Yes, we know this story. Sort of. Here Igor is a circus freak, spending his days being abused by the other performers. His hobbies include studying anatomy and pining over the beautiful acrobat Lorelei (a winsome but under-utilized Jessica Brown Findlay). When Victor rescues Igor from the circus (and subsequently fixes his hunched back, because this is pretty, pretty Daniel Radcliffe after all) Igor repays the debt my assisting Victor in his experiments to bring the dead back to life. It isn’t long before their forays into mad science get them in trouble with the authorities, in particular with one Inspector Turpin (Andrew Scott).
What looks like an attempt to jump-start a franchise modeled after Guy Ritchie’s pulpy steampunk take on Sherlock Holmes is…well, exactly that. And the film knows you know that. Victor Frankenstein is a modern, incredibly self-aware b-movie through and through, and it never tries to hide that fact. Director Paul McGuigan gives it just enough sheen and style to stop it from feeling cheap, while writer Max Landis infuses it with plenty of genre savvy, just as he did with the found-footage superhero film Chronicle.

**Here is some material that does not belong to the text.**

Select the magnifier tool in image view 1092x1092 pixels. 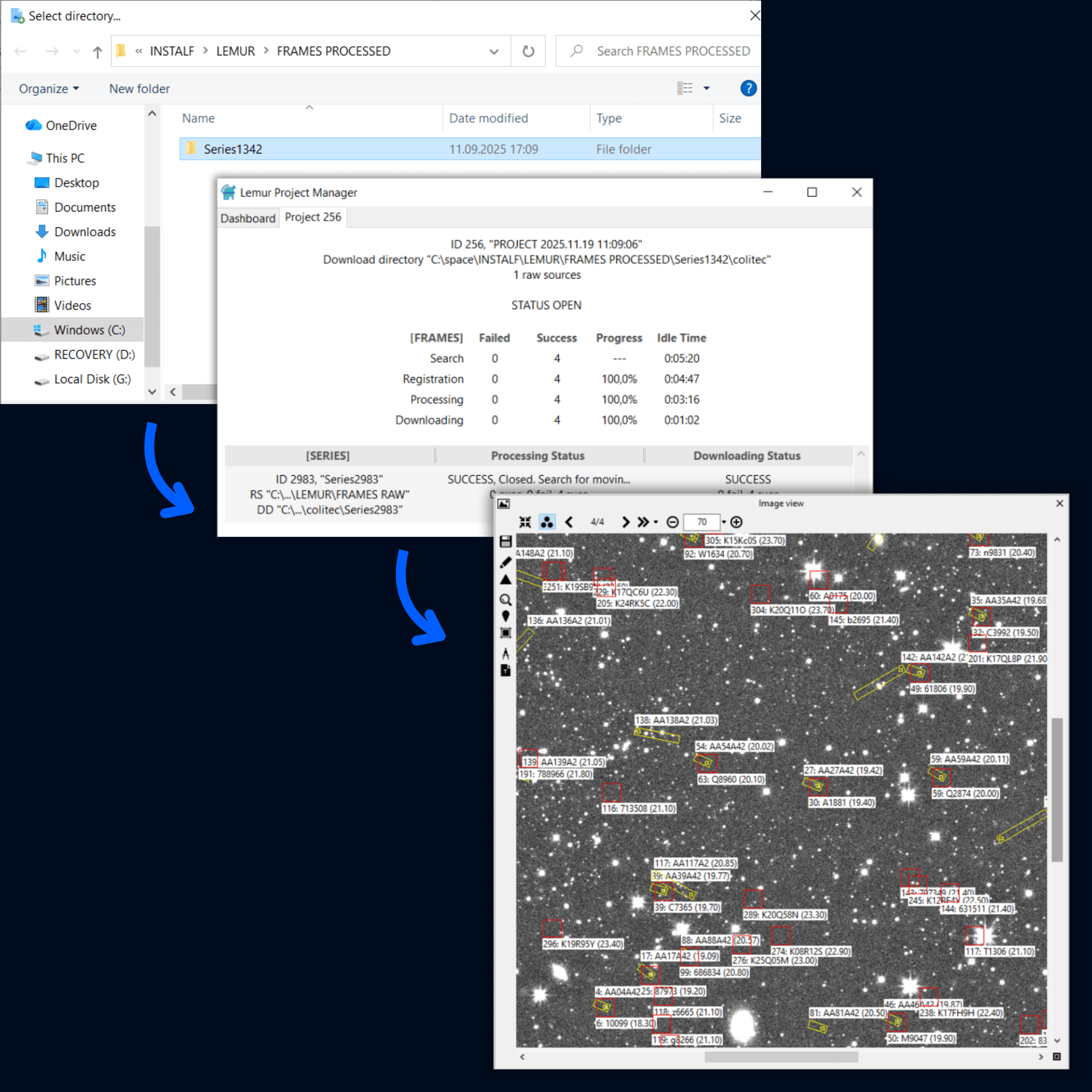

McGuigan has a tendency to focus on a cast of characters that live on the fringe of societal norms, centered on a more balanced but somewhat purposefully opaque narrator. Igor is an outcast in a community of outcasts, belittled for daring to reach beyond his station. It’s no surprise that he finds a kindred spirit in Victor, whose experiments break the boundaries of accepted science. But while Victor slowly descends into a very theatrical, chaotic-neutral kind of madness, Igor remains tethered to the real world through his budding attraction to Lorelei. The focus of the film isn’t the monster Victor’s creating, but it’s the complex, tense, and unashamedly homoerotic connection between Victor and Igor. In fact, once the monster does show up, the film seems to screech to a sudden, surprisingly discordant halt.

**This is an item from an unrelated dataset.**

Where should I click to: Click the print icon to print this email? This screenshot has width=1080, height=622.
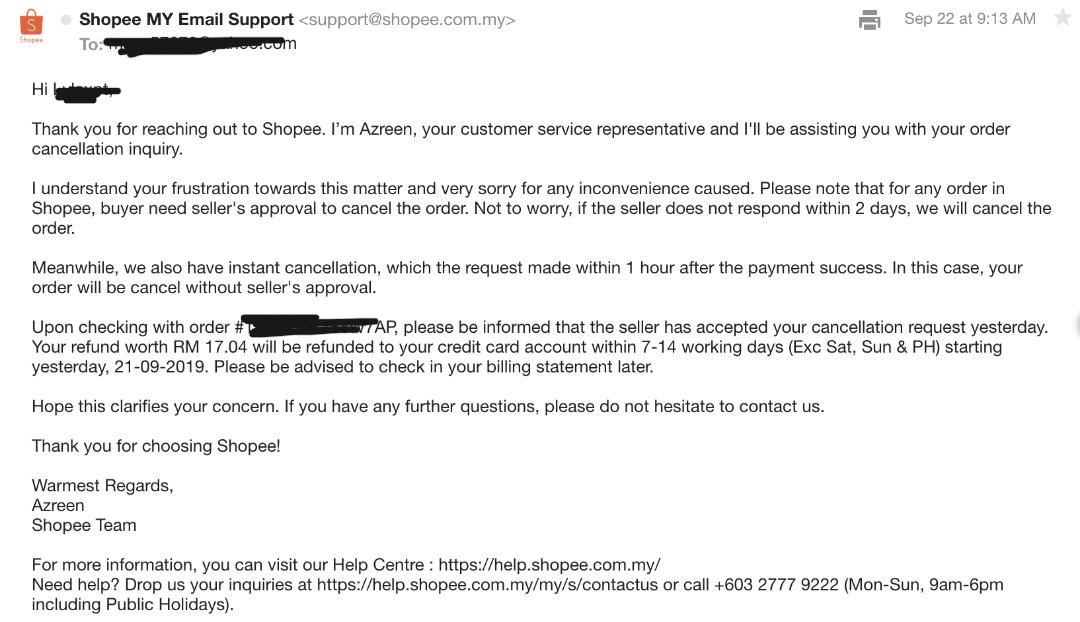(x=869, y=18)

Which isn’t to say that the film isn’t a whole lot of fun most of the time up until then. While Radcliffe is ostensibly the main character, and does an outstanding job with the role as is his norm, it’s McAvoy that gleefully eats up the scenery. It’s an unpretentious, intentionally over-the-top performance, but McAvoy sells it well. He looks like he’s genuinely having the time of his life, and he’s rarely felt more animated. Andrew Scott, on the other hand, takes his role in the polar opposite direction, playing Turpin with a strangely hypnotic deadpan monotone that slowly unravels as Turpin gets more and more drawn into the case.
Everything goes just fine until the third act, when McGuigan and Landis suddenly lose their sure pacing and narrative balance. For a few moments, the film forgets itself and suddenly begins to think it’s a serious, dramatic retelling of the Frankenstein story and not the giddy, guilty pleasure that it is. Oddly enough, those scenes are when the film feels truly cheap and disposable. Victor Frankenstein, both the character and his movie, draw strength from their own crescendos of incredulity, and taking that away is (for lack of a better phrase) a shock to the system.
When the film is alive with super-charged pulp, however, it’s very nearly a joy to watch. It isn’t a totally successful film, a fact the film itself seems to acknowledge with its blatant sequel hook. It’s as if the film knows that you know that the film knows it can do better. Or something like that. Probably best not to think too hard about that.